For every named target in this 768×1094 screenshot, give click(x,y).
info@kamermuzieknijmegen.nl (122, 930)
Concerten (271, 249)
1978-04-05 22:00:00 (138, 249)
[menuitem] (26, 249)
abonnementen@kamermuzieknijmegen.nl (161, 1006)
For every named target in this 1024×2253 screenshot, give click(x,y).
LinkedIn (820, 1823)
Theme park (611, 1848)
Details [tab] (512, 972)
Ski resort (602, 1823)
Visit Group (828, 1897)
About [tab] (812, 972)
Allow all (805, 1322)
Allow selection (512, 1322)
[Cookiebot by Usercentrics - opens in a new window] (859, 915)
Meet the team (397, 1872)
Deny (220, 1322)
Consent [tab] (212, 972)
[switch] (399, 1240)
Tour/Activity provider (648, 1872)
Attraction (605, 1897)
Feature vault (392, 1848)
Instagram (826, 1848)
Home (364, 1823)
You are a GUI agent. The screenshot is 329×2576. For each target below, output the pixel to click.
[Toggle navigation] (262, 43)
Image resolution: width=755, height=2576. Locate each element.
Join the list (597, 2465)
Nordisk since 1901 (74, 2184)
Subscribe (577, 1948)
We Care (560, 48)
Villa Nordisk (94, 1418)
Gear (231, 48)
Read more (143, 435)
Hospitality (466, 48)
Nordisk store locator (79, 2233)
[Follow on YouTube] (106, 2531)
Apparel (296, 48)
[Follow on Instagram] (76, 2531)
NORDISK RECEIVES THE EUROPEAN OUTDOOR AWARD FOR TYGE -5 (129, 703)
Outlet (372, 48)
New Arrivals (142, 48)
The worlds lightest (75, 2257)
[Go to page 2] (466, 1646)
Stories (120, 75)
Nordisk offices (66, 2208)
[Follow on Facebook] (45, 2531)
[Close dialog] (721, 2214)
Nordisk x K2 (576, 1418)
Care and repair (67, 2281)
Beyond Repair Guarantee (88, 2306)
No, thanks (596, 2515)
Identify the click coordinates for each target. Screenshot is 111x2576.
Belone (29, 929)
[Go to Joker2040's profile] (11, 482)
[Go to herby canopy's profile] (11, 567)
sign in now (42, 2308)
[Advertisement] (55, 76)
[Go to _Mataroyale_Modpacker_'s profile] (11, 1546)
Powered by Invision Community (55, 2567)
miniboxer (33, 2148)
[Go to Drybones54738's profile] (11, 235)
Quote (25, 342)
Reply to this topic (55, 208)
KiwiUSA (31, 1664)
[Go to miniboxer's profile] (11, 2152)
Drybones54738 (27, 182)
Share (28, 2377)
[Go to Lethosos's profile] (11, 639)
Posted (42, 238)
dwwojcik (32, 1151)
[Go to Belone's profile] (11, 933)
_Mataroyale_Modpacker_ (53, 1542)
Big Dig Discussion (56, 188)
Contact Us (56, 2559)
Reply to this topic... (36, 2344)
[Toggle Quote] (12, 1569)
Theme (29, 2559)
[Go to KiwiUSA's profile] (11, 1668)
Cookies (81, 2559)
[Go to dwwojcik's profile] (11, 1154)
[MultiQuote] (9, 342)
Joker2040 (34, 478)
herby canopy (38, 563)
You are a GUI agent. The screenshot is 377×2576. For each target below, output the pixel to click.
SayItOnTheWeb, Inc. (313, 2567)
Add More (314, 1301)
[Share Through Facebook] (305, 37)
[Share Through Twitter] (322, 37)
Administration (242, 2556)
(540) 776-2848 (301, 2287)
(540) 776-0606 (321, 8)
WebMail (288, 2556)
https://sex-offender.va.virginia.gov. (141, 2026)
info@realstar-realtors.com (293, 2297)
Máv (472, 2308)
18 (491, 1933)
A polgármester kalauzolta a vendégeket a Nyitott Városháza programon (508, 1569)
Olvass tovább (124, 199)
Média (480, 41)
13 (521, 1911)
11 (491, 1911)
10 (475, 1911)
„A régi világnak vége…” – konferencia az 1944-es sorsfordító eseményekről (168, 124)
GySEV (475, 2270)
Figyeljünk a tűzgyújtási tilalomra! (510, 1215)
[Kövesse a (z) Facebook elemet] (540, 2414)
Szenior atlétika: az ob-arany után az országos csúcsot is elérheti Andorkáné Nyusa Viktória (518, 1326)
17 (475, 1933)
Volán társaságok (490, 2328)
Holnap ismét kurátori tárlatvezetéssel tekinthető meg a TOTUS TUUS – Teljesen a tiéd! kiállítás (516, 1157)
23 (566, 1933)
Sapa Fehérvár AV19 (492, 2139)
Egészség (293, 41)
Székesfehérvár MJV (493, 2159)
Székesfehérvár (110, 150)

════════════════

### Try it
Produce a word-for-word copy of everything above from the line holding "Nordisk x K2 (576, 1418)" down to the line holding "23 (566, 1933)", with both of those lines kept.

### Answer below
Nordisk x K2 (576, 1418)
Care and repair (67, 2281)
Beyond Repair Guarantee (88, 2306)
No, thanks (596, 2515)
Identify the click coordinates for each target. Screenshot is 111x2576.
Belone (29, 929)
[Go to Joker2040's profile] (11, 482)
[Go to herby canopy's profile] (11, 567)
sign in now (42, 2308)
[Advertisement] (55, 76)
[Go to _Mataroyale_Modpacker_'s profile] (11, 1546)
Powered by Invision Community (55, 2567)
miniboxer (33, 2148)
[Go to Drybones54738's profile] (11, 235)
Quote (25, 342)
Reply to this topic (55, 208)
KiwiUSA (31, 1664)
[Go to miniboxer's profile] (11, 2152)
Drybones54738 (27, 182)
Share (28, 2377)
[Go to Lethosos's profile] (11, 639)
Posted (42, 238)
dwwojcik (32, 1151)
[Go to Belone's profile] (11, 933)
_Mataroyale_Modpacker_ (53, 1542)
Big Dig Discussion (56, 188)
Contact Us (56, 2559)
Reply to this topic... (36, 2344)
[Toggle Quote] (12, 1569)
Theme (29, 2559)
[Go to KiwiUSA's profile] (11, 1668)
Cookies (81, 2559)
[Go to dwwojcik's profile] (11, 1154)
[MultiQuote] (9, 342)
Joker2040 (34, 478)
herby canopy (38, 563)
You are a GUI agent. The screenshot is 377×2576. For each target below, output the pixel to click.
SayItOnTheWeb, Inc. (313, 2567)
Add More (314, 1301)
[Share Through Facebook] (305, 37)
[Share Through Twitter] (322, 37)
Administration (242, 2556)
(540) 776-2848 (301, 2287)
(540) 776-0606 (321, 8)
WebMail (288, 2556)
https://sex-offender.va.virginia.gov. (141, 2026)
info@realstar-realtors.com (293, 2297)
Máv (472, 2308)
18 (491, 1933)
A polgármester kalauzolta a vendégeket a Nyitott Városháza programon (508, 1569)
Olvass tovább (124, 199)
Média (480, 41)
13 (521, 1911)
11 (491, 1911)
10 (475, 1911)
„A régi világnak vége…” – konferencia az 1944-es sorsfordító eseményekről (168, 124)
GySEV (475, 2270)
Figyeljünk a tűzgyújtási tilalomra! (510, 1215)
[Kövesse a (z) Facebook elemet] (540, 2414)
Szenior atlétika: az ob-arany után az országos csúcsot is elérheti Andorkáné Nyusa Viktória (518, 1326)
17 (475, 1933)
Volán társaságok (490, 2328)
Holnap ismét kurátori tárlatvezetéssel tekinthető meg a TOTUS TUUS – Teljesen a tiéd! kiállítás (516, 1157)
23 (566, 1933)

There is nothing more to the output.